Pump­kin chilli con carne

The Coffs Coast Advocate - - LIFE - Recipe by Lucy Nunes Photo by Craig Wall

THIS hearty veg­e­tar­ian chilli con carne will spice up your week­night menu.

SERVES: 4

In­gre­di­ents

1kg pump­kin, un­peeled, cut into thin wedges

1 tbs Ca­jun spice mix

1 1⁄2 tbs ex­tra-vir­gin olive oil

1 brown onion, finely chopped

1 red cap­sicum, chopped

270g cooked black beans, drained, rinsed

1 tbs salt-re­duced tomato paste

200g cherry to­ma­toes, quar­tered

1⁄4 cup co­rian­der sprigs

1⁄2 cup light Greek yo­gurt

Method

Pre­heat oven to 220C or 200C fan. Line a large bak­ing tray with bak­ing pa­per. Place pump­kin on tray. Driz­zle with 1 tbs of oil and sprin­kle over 2 tsp of spice mix. Toss to coat and ar­range in a sin­gle layer. Roast for 25 min­utes or un­til golden and ten­der.

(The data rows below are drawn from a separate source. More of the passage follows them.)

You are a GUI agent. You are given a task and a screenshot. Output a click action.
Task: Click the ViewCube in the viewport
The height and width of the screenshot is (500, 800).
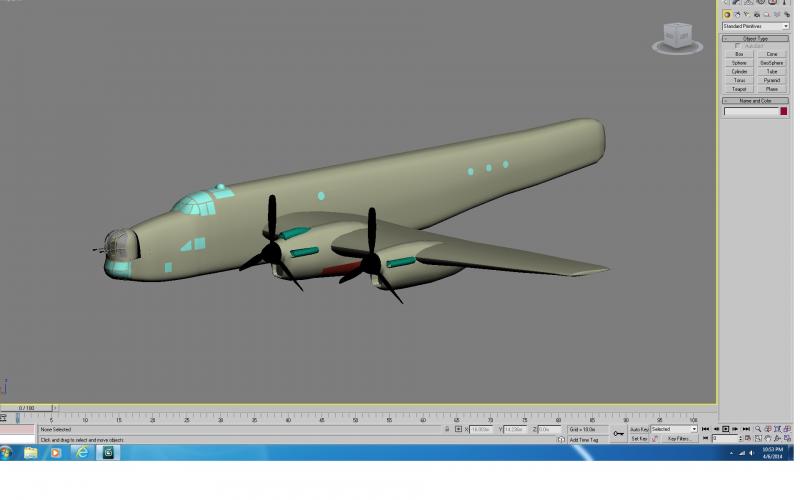tap(678, 38)
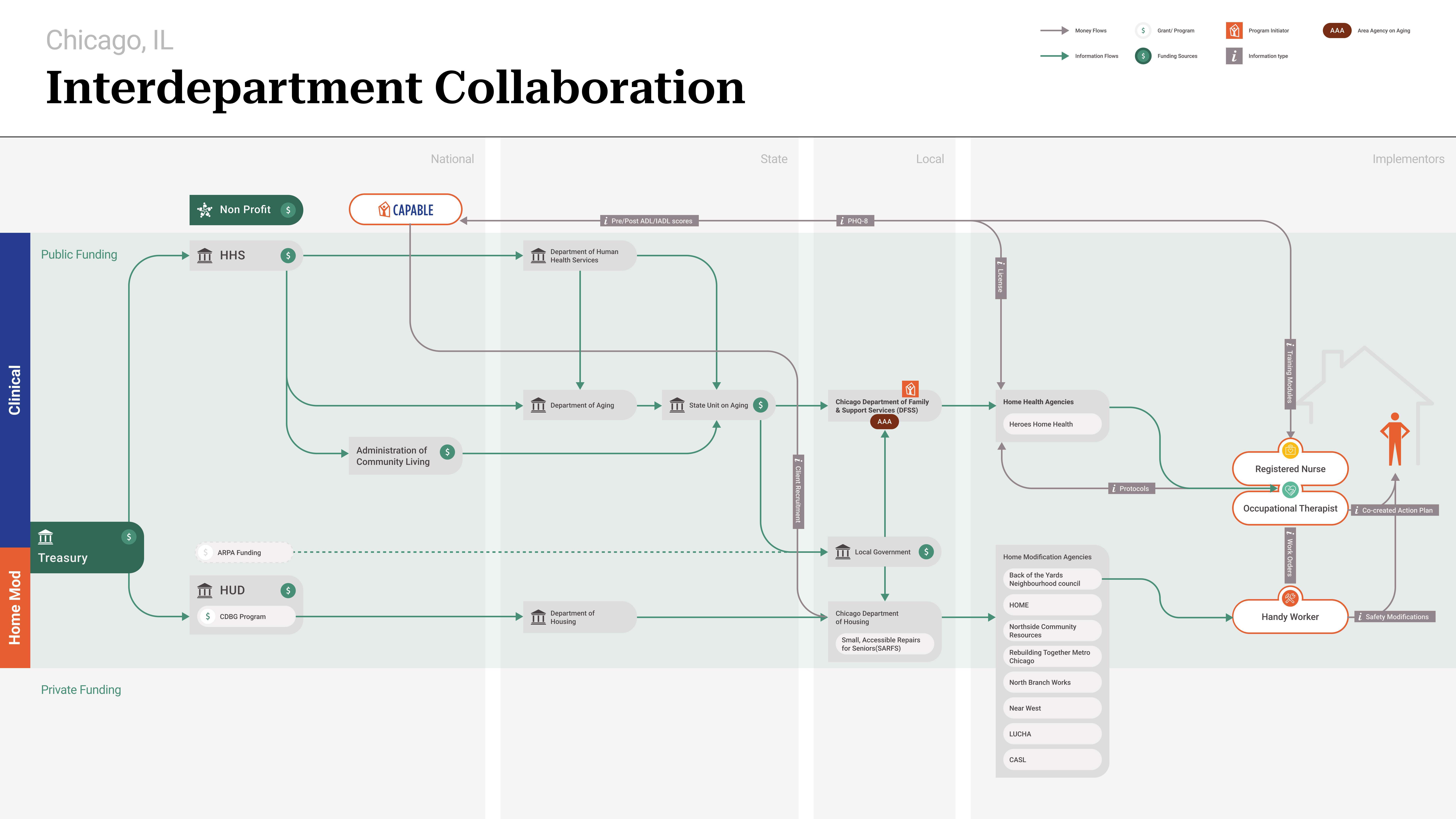Screen dimensions: 1456x819
Task: Click the AAA badge under DFSS
Action: [x=885, y=422]
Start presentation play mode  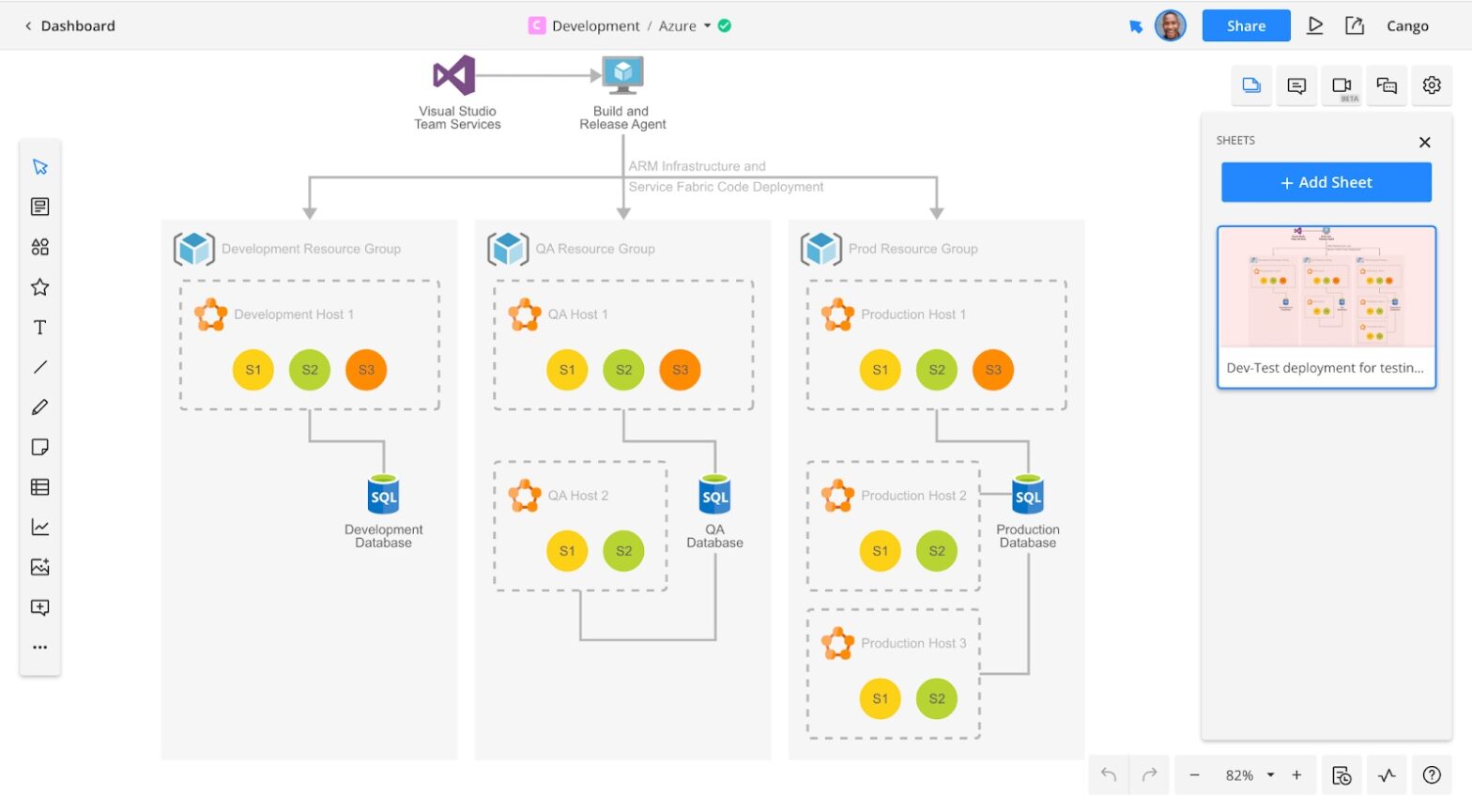pos(1315,25)
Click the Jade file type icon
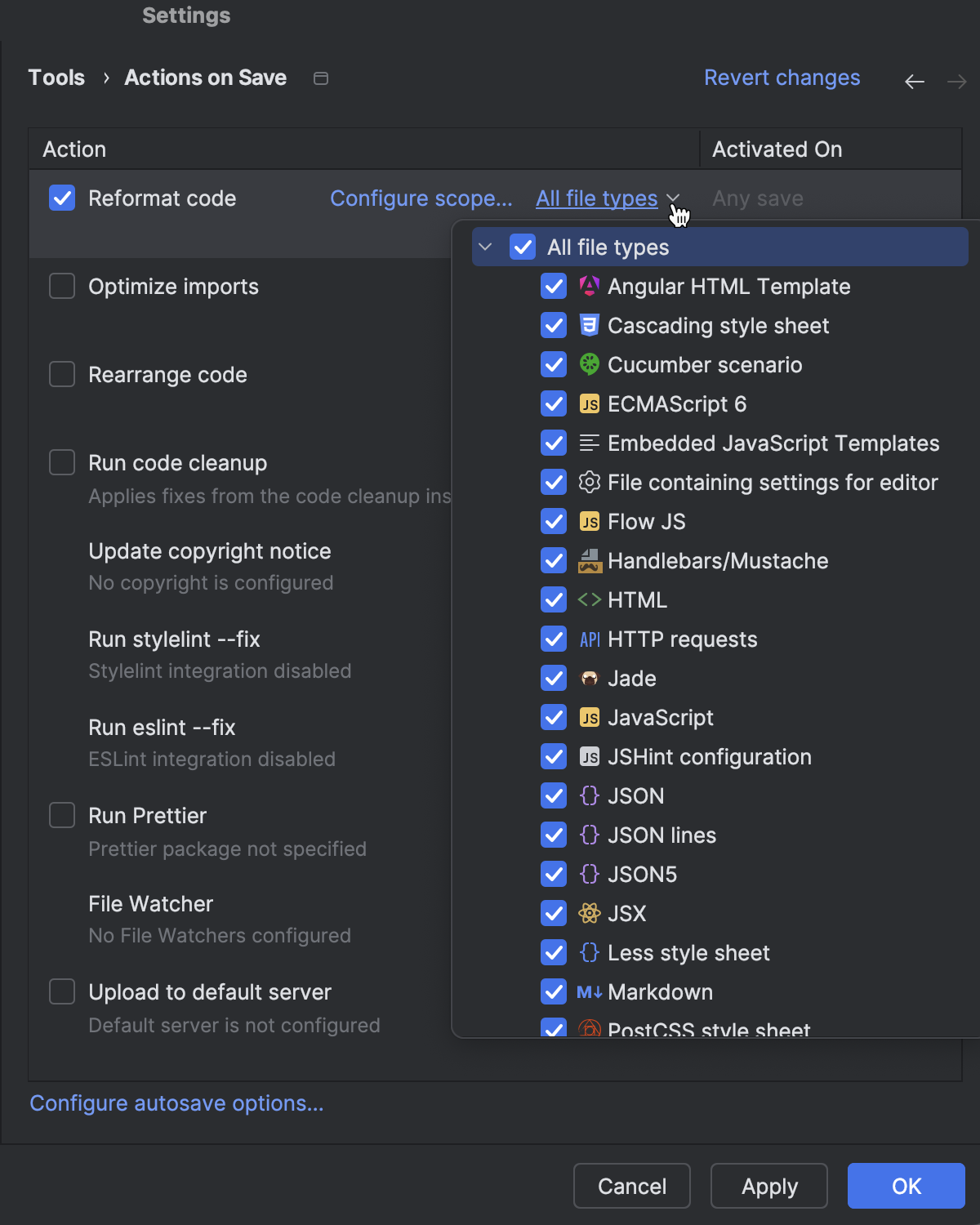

Mean­while, heat re­main­ing oil in a large fry­ing pan over medium heat. Cook onion and cap­sicum, stir­ring, for 5 min­utes or un­til soft­ened. Add re­main­ing spice mix and toss to coat.

Add beans, tomato paste and 1 cup wa­ter. Stir to com­bine. Bring to the boil. Sim­mer for 2–3 min­utes to thicken.

Di­vide bean mix­ture be­tween 4 plates. Di­vide pump­kin, tomato and co­rian­der be­tween plates. Serve with a dol­lop of yo­gurt.